El caserío de Peñaranda visto desde la peña del castillo
Desde arriba hay una magnífica vista del caserío, sobre cuyos tejados destaca, imponente, la iglesia de Santa Ana. Comenzada a construir en 1532 con licencia del obispo de Osma y compromiso de los señores de la villa de aportar 100.000 maravedís al año hasta su conclusión, no se concluyó sino hasta un siglo después. ¡Cien años de construcciones! Tres generaciones enteras vivieron toda su vida, de niños, adultos y ancianos, viendo la iglesia en obras. ¡Qué distinta noción del tiempo la de aquella gente y la de nuestros días! Difícil época de cambios nos ha tocado a nosotros, cuando nada permanece igual a sí mismo por más de una década; a veces un lustro.
Así meditando regreso a la plaza, porque es hora de cenar algo.
Soberbia se yergue la ex colegiata abacial
Las ocho columnas de mármol blanco que decoran la escalinata de acceso a Santa Ana provienen de las ruinas de Clunia, y diz que en el interior de la iglesia está enterrado, entre otros, el padre de la emperatriz Eugenia de Montijo.
Fachada de la iglesia de Santa Ana, en la plaza de Peñaranda
Sobre el artesonado de la fachada, y también en uno de los contrafueres, las armas en relieve de los Zúñiga y Avellaneda, condes de Medina, señores de Peñaranda.
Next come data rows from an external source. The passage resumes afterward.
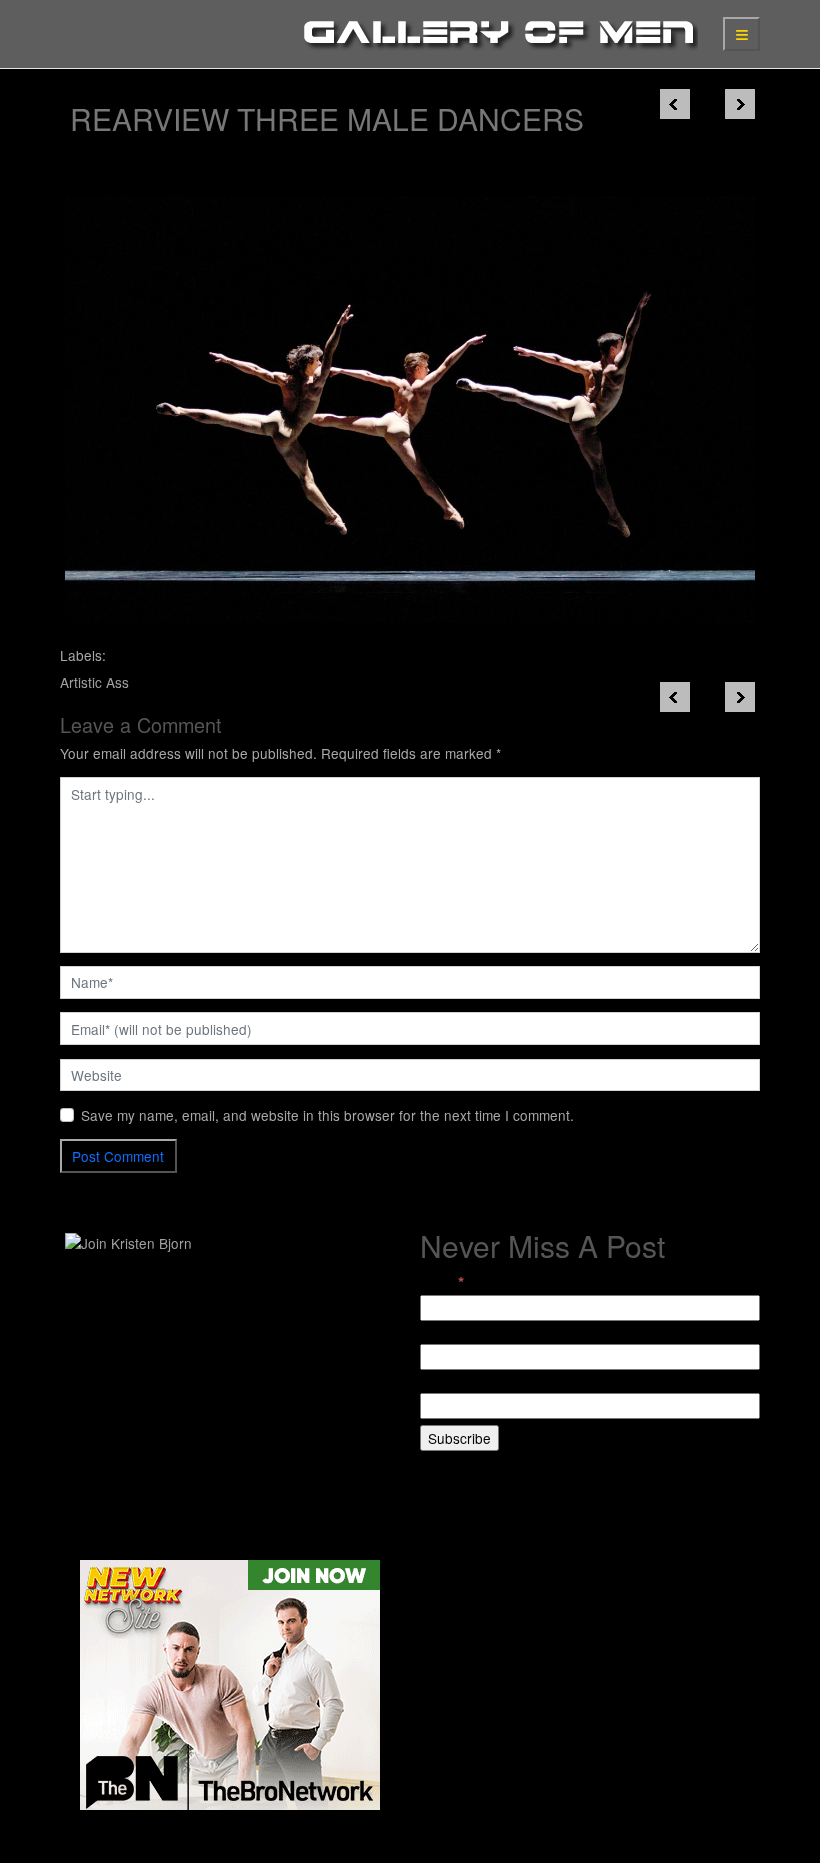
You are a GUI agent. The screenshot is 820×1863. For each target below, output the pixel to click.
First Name (454, 1333)
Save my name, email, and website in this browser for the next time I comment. (327, 1115)
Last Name (454, 1382)
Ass (117, 682)
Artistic (81, 682)
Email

Escudo de los Zúñiga Avellaneda
En contraste con esas muestras de pasado esplendor, en una calle de las traseras me encuentro la imagen, tristemente repetida en casi todos nuestros pueblos, de la ruina de las casas y el abandono de los campos. La Castilla rural se viene abajo, relegada al olvido a cambio del frenesí ciudadano.
Huerto y casa abandonados
El hostal que he elegido resulta ser centro de la vida social del pueblo. Las mesas de la terraza, ya a la sombra del sol poniente, están animadas. Pido para cenar un plato de rabas, y mientras doy cuenta de él (grande y sabroso) leo en el entrañable diccionario Madoz algunos datos curiosos sobre Peñaranda de Duero, compilados a mediados del siglo XIX, poco después de morir la última de los Zúñiga: …tiene 260 casas, un gran palacio, un hospital para pobres, un convento de monjas franciscanas en número de 5 y otro de carmelitas descalzos, todo propiedad y patronato de los condes de Miranda…
Rosaura, mal aparcada junto a la acera, me mira como preguntando: “¿aquí me vas a dejar?”